The cost of living last month was also pushed up by sustained increases in rents. The uptick in inflation is likely to be welcomed by Fed officials when they gather next week to deliberate on monetary policy, though a rate hike is not expected at that meeting.

"The economy may not be firing on all cylinders, but growth is enough to spark a little more inflation than we thought. The Fed decision is going down to the wire," said Chris Rupkey," chief economist at MUFG Union Bank in New York.

The Labor Department said on Friday its Consumer Price Index increased 0.2 percent last month after being unchanged in July. In the 12 months through August, the CPI increased 1.1 percent after advancing 0.8 percent in the year through July.

The so-called core CPI, which strips out food and energy costs, rose 0.3 percent last month, the biggest increase since February, after gaining 0.1 percent in July.

Economists had forecast the CPI nudging up 0.1 percent last month and the core CPI gaining 0.2 percent. The core CPI increased 2.3 percent in the 12 months through August after rising 2.2 percent in the year through July.

The Fed is expected to leave interest rates unchanged next week against the backdrop of a raft of disappointing economic reports for August, including weak retail sales and industrial production as well as a slowdown in job growth.

A separate report on Friday, however, showed consumer sentiment was steady in early September, suggesting retail sales could rebound in the coming months.

The U.S. central bank has a 2 percent inflation target and tracks an inflation measure that has been stuck at 1.6 percent since March. Fed Governor Lael Brainard said on Monday she wanted to see stronger consumer spending data and signs of rising inflation before hiking rates.

The Fed raised its benchmark overnight interest rate at the end of last year for the first time in nearly a decade, but has held it steady this year amid concerns over persistently low inflation. Many economists expect the Fed to increase borrowing costs at its December policy meeting.

Medical care costs jumped 1.0 percent last month, the largest increase since February 1984, after advancing 0.5 percent in July.

The cost of hospital services jumped 1.7 percent, the biggest gain since October 2015. Prices for prescription medicine soared 1.3 percent.

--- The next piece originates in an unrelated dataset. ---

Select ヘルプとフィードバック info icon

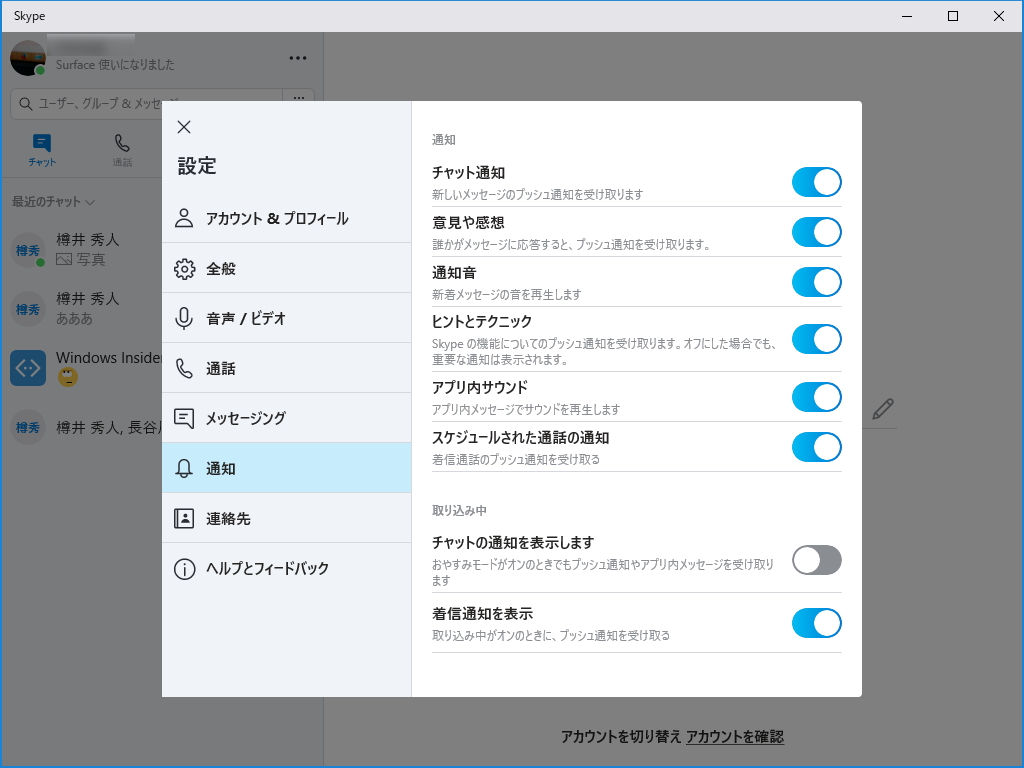(185, 568)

Economists linked the surges to the expansion of health care coverage under President Obama's signature 2010 health care restructuring law.

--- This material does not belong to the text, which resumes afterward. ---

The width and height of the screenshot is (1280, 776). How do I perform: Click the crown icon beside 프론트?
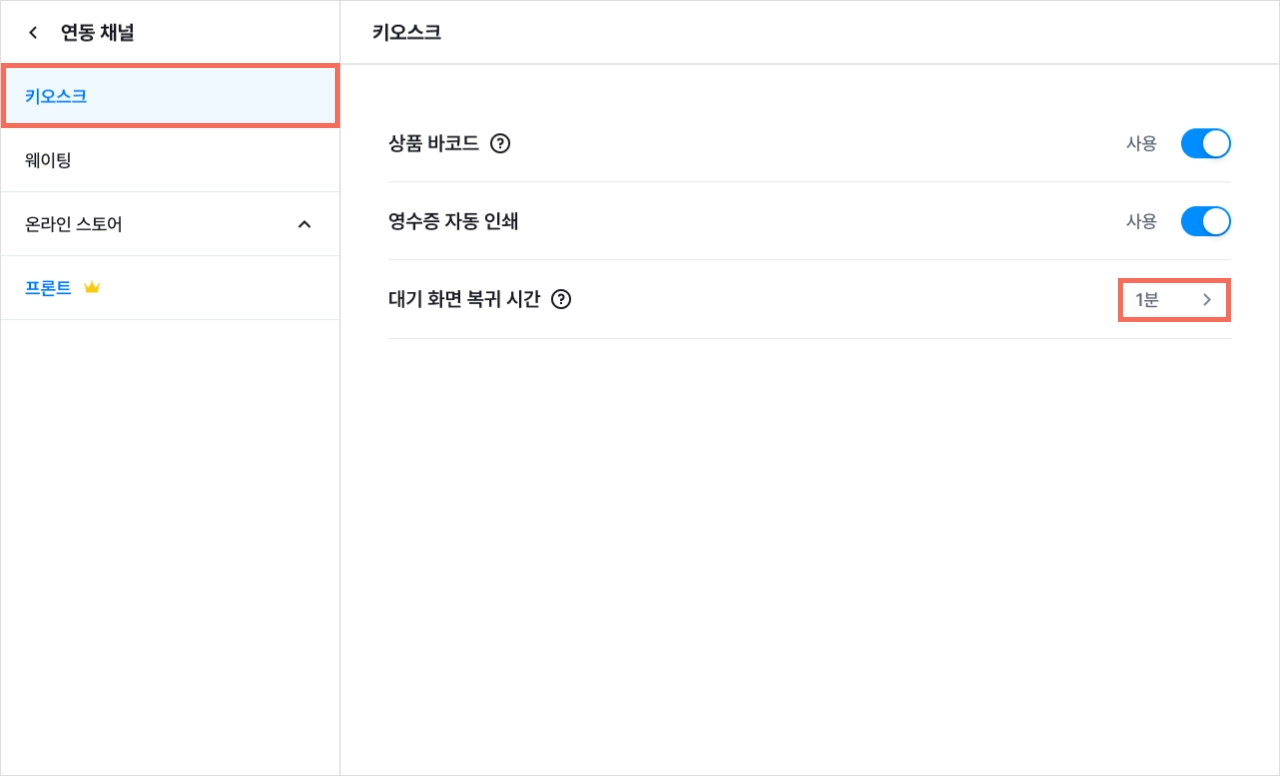92,288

"This, of course, is the dark cloud surrounding the good-news story about record numbers of people signing up for health insurance," said Jay Morelock, an economist at FTN Financial in New York. "The bulk of the increase was among the population with preexisting conditions, which has significantly boosted costs for all."

Given the strong increases in health care costs, economists are forecasting the Fed's preferred measure — the core personal consumption expenditures (PCE) price index — to rise 0.2 percent in August after increasing 0.1 percent in both June and July.

That would take the year-on-year gain to 1.7 percent, which would be the biggest increase since February. The CPI and PCE price index diverge in part due to differences in coverage and weights assigned to health care and housing costs.